Exercise aim
Please copy everything from the line containing "Task: Open the Views dropdown" down to the end of the listing, swapping in "drop-down list" for each "dropdown" and changing nothing else.

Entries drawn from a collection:
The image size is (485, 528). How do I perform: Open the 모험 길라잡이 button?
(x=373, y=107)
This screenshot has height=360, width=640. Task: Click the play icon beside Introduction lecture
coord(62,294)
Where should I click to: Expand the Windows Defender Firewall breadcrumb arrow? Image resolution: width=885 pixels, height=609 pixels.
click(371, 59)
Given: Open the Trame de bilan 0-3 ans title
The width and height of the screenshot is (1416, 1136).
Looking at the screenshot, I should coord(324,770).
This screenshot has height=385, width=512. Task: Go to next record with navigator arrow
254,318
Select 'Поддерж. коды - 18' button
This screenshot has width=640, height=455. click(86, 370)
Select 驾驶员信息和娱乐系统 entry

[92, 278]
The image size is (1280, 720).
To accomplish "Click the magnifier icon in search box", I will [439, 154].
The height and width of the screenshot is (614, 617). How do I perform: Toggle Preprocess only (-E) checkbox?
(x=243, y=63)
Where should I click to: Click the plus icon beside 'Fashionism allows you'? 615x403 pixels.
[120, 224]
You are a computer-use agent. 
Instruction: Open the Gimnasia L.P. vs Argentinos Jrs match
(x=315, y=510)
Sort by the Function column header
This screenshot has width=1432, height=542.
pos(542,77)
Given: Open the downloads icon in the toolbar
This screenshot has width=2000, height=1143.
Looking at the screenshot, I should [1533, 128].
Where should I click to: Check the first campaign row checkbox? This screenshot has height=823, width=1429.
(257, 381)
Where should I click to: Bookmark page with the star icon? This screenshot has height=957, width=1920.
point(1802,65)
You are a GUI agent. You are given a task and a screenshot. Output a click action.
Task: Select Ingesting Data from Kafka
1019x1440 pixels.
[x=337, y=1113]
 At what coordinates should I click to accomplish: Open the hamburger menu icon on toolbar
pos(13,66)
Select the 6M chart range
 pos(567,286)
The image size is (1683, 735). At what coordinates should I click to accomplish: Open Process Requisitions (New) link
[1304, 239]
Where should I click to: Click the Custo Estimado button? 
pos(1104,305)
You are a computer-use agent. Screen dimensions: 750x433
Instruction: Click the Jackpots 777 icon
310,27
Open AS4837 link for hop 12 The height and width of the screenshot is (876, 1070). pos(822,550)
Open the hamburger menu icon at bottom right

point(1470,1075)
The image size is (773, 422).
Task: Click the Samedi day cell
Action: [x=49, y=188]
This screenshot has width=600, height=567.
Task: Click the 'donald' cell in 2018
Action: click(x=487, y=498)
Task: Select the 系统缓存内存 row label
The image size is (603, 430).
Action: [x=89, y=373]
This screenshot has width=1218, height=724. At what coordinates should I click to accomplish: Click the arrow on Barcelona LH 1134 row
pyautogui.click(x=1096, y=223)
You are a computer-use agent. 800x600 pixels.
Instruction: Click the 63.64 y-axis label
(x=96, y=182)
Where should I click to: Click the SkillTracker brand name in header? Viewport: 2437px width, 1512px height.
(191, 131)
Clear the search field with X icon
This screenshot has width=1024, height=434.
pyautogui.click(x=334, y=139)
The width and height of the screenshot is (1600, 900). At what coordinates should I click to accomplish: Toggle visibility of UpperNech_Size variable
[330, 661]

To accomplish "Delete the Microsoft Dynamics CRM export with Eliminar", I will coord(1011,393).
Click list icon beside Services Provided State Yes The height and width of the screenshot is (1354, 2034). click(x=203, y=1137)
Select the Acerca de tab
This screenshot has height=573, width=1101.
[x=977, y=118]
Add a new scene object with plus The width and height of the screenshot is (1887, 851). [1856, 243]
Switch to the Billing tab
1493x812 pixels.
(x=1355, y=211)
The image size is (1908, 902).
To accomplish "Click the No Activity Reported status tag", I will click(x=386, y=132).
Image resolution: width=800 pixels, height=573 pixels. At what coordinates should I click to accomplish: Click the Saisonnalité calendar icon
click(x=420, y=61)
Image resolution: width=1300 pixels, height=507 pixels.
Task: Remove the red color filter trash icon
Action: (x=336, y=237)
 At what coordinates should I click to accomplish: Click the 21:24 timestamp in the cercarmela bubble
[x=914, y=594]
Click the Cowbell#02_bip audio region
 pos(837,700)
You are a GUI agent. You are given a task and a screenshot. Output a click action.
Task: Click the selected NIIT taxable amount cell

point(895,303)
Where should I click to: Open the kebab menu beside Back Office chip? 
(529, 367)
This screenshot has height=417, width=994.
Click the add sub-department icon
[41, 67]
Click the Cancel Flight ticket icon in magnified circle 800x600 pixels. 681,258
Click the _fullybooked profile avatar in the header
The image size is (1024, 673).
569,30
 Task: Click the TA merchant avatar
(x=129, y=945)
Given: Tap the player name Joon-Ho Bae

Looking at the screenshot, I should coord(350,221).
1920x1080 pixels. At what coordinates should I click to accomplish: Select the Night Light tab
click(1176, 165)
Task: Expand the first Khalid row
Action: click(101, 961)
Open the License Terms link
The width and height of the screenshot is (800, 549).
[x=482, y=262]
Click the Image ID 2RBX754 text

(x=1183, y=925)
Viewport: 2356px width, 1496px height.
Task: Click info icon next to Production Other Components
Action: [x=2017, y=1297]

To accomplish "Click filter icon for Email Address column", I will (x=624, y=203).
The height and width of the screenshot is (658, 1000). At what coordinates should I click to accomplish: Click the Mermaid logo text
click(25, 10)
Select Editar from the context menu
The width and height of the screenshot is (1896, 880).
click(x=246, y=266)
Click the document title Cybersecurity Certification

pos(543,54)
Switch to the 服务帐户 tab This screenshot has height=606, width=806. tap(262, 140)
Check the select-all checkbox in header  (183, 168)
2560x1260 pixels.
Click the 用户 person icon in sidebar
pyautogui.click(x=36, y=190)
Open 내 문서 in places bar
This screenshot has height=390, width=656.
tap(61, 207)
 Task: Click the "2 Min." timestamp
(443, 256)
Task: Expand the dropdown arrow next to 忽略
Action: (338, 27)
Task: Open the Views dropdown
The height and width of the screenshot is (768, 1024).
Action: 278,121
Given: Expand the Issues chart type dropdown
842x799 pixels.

Complete response
Task: Open the Views drop-down list
The height and width of the screenshot is (768, 1024).
Action: 278,121
Given: Expand the Issues chart type drop-down list
842x799 pixels.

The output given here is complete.